In an accompanying editorial, Hillard Lazarus, MD, of Case Western Reserve University in Cleveland, Ohio, and Steven Pavletic, MD, of the Experimental Transplantation and Immunology Branch, Graft-versus-Host and Autoimmunity Section, of the National Institutes of Health in Bethesda, Md., said that on the basis of the study, future investigations of chronic GVHD prophylaxis using MSCs should be explored.

“The permutations and combinations for using different cell sources for deriving the MSCs, and in the context of different neoplastic disease, type and stage, conditioning regimen intensity, GVHD prophylaxis, graft and donor source, among other variables, are daunting,” they said. “Nonetheless, the results of the [Zhang et al] trial encourage us to further explore this approach.”

The phase II, randomized, double-blind, controlled trial included 124 patients with hematologic malignancies who underwent HLA-haploidentical hematopoietic stem-cell transplantation at five transplantation centers. Eligible patients met the following criteria: acute GVHD did not occur or was controlled for more than 100 days after transplantation; lack of chronic GVHD at 100 days after transplantation; and the absence of uncontrolled infections and severe liver, renal, lung, and heart diseases.
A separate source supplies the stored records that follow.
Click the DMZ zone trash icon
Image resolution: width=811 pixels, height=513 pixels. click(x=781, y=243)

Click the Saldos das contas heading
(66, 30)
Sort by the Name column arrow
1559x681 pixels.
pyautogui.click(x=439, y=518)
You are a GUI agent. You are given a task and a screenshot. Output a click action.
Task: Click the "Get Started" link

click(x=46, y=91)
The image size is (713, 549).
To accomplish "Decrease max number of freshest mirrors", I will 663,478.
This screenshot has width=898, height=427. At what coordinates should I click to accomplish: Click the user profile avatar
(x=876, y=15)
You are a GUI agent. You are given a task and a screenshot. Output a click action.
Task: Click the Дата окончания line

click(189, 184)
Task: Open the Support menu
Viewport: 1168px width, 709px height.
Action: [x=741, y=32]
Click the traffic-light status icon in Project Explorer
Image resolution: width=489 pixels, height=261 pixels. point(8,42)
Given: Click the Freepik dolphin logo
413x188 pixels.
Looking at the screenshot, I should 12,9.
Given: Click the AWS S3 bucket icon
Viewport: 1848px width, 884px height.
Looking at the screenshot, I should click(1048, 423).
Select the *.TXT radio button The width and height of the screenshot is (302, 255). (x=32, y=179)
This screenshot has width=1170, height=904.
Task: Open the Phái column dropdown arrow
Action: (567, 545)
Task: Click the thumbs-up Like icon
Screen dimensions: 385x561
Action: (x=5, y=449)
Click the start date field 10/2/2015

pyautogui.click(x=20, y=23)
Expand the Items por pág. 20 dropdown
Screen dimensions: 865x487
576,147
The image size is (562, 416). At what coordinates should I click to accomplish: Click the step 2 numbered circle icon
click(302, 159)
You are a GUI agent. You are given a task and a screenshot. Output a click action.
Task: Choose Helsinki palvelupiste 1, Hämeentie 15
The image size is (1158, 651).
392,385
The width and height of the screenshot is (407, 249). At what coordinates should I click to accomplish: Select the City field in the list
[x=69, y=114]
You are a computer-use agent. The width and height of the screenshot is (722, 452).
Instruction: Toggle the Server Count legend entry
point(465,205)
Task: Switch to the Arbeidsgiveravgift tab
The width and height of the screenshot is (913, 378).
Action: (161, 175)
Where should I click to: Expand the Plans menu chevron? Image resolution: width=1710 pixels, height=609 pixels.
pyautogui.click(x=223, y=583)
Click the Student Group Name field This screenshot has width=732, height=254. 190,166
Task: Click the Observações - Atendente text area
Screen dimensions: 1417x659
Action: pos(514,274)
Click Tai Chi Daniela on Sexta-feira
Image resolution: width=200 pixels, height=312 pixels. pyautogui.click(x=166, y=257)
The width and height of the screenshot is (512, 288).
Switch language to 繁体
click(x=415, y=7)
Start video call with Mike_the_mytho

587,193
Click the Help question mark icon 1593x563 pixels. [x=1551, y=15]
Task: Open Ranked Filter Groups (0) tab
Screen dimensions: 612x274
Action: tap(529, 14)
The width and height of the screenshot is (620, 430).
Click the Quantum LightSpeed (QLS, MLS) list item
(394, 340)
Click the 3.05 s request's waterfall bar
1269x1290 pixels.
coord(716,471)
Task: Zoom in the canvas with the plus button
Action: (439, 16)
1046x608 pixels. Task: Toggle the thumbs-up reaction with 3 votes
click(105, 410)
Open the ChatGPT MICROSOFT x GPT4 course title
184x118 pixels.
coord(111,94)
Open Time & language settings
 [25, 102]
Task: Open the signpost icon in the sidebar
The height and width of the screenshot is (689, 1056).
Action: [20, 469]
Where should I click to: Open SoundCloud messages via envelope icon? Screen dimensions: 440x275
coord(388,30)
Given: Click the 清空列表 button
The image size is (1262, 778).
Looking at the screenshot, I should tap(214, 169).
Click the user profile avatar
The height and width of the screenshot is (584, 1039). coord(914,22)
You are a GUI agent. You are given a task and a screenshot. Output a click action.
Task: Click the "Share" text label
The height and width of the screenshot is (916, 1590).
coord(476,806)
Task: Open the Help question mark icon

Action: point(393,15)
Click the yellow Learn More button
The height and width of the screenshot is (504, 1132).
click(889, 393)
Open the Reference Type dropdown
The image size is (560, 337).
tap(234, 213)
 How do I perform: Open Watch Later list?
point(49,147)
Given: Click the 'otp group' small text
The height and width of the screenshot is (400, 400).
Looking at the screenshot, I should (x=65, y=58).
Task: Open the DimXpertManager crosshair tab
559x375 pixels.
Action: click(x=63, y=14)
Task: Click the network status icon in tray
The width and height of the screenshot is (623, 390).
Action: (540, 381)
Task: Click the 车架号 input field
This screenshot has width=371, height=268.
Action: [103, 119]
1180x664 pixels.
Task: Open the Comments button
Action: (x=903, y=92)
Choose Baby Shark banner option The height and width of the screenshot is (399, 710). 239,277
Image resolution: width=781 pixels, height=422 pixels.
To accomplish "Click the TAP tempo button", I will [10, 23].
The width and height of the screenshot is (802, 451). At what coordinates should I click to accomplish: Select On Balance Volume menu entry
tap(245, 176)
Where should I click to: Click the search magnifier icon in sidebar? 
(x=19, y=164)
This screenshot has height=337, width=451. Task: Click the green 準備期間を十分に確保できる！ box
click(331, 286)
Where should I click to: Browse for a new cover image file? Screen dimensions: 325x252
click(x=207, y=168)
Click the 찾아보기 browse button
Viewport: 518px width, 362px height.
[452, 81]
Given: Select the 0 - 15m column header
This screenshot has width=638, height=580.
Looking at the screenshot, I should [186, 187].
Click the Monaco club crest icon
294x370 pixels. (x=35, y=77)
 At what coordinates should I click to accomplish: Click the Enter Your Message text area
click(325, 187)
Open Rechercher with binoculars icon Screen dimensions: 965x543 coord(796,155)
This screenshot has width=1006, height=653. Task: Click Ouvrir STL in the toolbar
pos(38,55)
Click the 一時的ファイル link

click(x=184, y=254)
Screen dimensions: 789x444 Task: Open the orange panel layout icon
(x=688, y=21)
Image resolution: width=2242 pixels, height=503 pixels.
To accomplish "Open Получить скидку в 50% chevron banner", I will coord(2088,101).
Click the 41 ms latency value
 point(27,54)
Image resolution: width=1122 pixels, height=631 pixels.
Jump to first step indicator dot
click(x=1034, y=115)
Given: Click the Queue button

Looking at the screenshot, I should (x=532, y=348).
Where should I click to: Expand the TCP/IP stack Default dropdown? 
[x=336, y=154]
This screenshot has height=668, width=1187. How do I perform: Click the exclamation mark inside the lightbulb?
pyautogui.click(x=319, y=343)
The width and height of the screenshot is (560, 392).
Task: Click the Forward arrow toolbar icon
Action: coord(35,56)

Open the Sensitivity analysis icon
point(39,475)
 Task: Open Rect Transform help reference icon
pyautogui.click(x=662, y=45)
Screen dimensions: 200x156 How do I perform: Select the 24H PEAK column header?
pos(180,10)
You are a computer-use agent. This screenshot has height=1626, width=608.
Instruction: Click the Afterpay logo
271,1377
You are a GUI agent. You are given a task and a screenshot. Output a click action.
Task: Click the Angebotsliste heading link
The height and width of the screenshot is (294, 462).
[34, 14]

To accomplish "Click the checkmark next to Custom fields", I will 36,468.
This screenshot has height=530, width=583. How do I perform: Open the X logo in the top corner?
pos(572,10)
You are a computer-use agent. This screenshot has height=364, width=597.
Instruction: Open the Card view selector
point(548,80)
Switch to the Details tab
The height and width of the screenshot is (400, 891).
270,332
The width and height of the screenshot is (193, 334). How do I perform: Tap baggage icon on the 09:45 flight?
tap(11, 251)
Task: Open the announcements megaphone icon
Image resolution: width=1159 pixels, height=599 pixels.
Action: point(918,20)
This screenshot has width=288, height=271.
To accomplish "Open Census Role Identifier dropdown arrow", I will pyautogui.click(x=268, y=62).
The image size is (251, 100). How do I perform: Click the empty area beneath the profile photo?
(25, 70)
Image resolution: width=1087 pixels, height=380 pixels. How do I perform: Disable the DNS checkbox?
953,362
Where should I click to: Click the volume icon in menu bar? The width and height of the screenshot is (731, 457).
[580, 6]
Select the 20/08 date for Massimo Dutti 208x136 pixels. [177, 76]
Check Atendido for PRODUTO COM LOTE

Patients were randomized 1:1 to receive either monthly infusions of umbilical cord-derived MSCs or saline. The infusions began 4 months after the transplant and continued for up to 4 months. Patients were enrolled from 2009 to 2013 and were followed until 2015.

 The primary endpoint was the development of chronic GVHD. Secondary endpoints included overall survival, disease-free survival, relapse, and changes in immune system cells.

Chronic GVD developed in 17 patients in the treatment group versus 30 in the control group. Seven patients in the control group developed severe lung GVHD, versus none in the treatment group.

The number of natural killer cells tended to be lower in the treatment group, but there were no significant changes in the proportions of T or B lymphocytes in the treatment versus the control group. However, an analysis of T lymphocyte subsets found that the numbers of CD4+, CD25+, and CD127- regulatory T-cells were significantly higher in the treatment group.

The investigators also found that the numbers of CD27+ B lymphocytes were significantly increased in the treatment group after the MSC infusions compared with pretreatment values.

Zhang and colleagues also reported that the ratio of type 1 to type 2 T-helper cells increased almost two-fold after four MSC infusions, from 1.37 to 2.86. “This result indicates that the Th0 cells developed a differentiation imbalance and tended to become Th2 cells before the treatment with MSCs. After four MSC infusions, the proportion of Th1 cells gradually increased, and the proportion of Th2 cells gradually decreased,” the investigators said.

 “Specifically, these results indicate that infusion with MSCs plays a role in downregulating excessive Th0-to-Th2 differentiation and increasing the proportion of Th1 cells, thereby reversing the Th1:Th2 cell imbalance in patients after HSCT. However, the increasing trend in the Th1:Th2 cell ratio disappeared after day 28.”

Two-year overall survival rates were not significantly different in the treatment versus the control group (66% versus 61%), and neither were the 2-year disease-free survival rates (65% versus 60%).

The rates of relapse were not significantly different between the treatment and control groups (31% versus 32%).

The infusions were well tolerated, with no acute infusional toxicity and no adverse events associated with them, Zhang and colleagues said.

Limitations of the study included that the investigators did not provide specific details of the MSC preparative steps, did not indicate if all centers received cells from the same batch of MSCs, and did not provide the protocol for cell infusion, Lazarus and Pavletic said in their editorial.

“In addition, the authors do not discuss blinding of subjects or observers, which, obviously, is critical in any GVHD study.”